● EXERCISE
Every line below that has the string "computer" needs to be copied.

● EXTRACTED RECORDS
------------------------------

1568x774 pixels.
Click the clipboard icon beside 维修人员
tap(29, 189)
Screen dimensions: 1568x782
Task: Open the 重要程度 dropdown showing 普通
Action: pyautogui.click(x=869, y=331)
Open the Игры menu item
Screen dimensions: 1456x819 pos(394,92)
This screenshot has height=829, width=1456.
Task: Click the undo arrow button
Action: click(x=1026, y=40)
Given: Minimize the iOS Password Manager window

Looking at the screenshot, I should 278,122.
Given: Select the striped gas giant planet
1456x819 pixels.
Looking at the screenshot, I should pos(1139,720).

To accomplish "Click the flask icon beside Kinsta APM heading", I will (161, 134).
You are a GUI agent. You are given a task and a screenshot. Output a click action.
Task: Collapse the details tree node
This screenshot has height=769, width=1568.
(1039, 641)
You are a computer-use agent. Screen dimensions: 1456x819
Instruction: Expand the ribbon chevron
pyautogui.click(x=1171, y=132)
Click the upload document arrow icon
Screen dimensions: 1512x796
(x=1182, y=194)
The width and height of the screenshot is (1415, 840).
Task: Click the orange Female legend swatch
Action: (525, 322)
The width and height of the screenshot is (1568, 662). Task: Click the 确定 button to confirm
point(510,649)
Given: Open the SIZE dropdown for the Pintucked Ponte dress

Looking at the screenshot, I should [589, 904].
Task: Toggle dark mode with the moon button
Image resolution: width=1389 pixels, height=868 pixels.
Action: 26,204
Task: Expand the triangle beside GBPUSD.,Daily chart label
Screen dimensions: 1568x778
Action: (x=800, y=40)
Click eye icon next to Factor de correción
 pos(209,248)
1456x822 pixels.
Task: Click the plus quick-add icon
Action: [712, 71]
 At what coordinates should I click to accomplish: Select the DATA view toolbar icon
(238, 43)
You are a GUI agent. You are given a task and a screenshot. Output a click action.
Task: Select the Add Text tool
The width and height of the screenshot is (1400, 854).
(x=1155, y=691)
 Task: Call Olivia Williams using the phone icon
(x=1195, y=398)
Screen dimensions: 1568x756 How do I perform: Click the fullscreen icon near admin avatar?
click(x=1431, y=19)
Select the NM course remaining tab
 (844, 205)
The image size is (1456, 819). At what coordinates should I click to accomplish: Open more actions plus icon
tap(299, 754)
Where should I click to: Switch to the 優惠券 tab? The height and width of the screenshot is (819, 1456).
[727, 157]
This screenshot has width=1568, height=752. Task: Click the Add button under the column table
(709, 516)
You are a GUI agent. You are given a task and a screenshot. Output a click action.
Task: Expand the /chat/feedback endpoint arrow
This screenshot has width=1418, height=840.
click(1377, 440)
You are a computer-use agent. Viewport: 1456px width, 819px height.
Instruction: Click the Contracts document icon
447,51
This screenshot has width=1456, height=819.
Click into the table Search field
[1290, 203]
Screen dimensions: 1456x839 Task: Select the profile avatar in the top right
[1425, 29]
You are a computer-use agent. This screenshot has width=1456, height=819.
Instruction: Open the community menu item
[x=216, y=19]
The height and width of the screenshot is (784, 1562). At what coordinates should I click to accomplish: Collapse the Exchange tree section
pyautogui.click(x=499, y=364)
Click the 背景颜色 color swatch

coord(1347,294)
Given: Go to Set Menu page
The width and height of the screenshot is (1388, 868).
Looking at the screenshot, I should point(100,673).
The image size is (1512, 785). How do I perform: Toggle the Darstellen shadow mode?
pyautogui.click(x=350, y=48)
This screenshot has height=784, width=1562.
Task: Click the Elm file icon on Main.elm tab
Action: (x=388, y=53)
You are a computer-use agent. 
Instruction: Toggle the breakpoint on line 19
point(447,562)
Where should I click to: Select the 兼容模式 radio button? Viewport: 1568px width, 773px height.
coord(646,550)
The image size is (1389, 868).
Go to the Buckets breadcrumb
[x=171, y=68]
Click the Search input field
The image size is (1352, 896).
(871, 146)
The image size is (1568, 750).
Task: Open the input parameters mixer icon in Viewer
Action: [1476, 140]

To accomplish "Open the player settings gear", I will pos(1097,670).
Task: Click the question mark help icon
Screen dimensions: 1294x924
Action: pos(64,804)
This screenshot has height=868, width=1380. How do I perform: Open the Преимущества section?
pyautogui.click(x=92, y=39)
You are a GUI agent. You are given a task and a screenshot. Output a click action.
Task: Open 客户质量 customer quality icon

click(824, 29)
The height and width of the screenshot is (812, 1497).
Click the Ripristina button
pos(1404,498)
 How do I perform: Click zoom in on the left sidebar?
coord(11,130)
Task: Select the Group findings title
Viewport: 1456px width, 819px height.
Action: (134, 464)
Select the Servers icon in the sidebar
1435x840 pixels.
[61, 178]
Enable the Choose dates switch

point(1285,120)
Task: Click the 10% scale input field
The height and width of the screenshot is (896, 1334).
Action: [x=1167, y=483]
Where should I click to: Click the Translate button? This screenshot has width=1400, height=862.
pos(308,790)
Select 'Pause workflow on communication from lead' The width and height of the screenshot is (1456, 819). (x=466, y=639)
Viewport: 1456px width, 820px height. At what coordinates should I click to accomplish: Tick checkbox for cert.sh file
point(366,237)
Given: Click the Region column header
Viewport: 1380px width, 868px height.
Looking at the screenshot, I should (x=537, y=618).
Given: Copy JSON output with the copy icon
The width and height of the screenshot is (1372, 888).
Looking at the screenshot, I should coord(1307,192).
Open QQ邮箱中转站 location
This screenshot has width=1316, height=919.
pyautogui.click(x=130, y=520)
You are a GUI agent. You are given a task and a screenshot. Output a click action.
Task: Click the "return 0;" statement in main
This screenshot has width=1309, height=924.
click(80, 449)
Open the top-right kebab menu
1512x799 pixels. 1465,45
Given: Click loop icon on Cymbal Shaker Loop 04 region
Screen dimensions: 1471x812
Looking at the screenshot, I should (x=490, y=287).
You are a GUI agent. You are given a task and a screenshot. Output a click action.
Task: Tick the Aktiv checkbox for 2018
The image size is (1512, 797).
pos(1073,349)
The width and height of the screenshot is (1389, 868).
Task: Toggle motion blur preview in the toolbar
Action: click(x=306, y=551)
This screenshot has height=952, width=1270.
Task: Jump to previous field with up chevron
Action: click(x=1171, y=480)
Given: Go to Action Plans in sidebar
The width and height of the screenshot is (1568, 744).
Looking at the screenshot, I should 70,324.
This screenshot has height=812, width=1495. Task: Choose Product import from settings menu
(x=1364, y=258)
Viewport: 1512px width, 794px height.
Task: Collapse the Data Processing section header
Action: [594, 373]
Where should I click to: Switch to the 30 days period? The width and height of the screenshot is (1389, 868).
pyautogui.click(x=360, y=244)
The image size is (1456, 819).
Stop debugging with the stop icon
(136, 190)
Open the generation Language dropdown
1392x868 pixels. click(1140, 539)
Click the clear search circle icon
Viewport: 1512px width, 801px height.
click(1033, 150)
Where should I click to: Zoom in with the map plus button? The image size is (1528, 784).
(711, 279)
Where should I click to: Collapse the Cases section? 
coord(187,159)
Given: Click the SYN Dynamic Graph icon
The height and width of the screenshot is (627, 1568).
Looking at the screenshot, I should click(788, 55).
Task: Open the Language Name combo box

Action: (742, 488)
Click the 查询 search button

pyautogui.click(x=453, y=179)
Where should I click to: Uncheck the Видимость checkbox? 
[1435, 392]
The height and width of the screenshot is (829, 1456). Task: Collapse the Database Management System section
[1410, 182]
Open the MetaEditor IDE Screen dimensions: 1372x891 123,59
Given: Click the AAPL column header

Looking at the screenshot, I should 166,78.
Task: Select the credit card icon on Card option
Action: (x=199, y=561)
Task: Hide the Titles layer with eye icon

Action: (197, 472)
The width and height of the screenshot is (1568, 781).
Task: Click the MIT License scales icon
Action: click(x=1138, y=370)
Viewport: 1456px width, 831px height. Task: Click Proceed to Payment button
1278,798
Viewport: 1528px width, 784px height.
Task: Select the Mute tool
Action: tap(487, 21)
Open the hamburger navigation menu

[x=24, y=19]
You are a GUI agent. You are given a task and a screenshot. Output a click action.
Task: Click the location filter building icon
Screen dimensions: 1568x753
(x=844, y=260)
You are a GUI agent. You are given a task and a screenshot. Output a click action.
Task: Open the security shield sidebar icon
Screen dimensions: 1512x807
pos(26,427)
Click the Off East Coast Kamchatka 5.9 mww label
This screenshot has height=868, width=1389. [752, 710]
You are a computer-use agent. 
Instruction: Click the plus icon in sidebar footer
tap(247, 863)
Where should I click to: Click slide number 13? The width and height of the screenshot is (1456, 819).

------------------------------

● SOLUTION FOR THIS TASK
You are a computer-use agent. Screen dimensions: 1456x819
You are a computer-use agent. Viewport: 1456px width, 819px height.
You are a computer-use agent. This screenshot has width=1456, height=819.
You are a computer-use agent. 
You are a computer-use agent. 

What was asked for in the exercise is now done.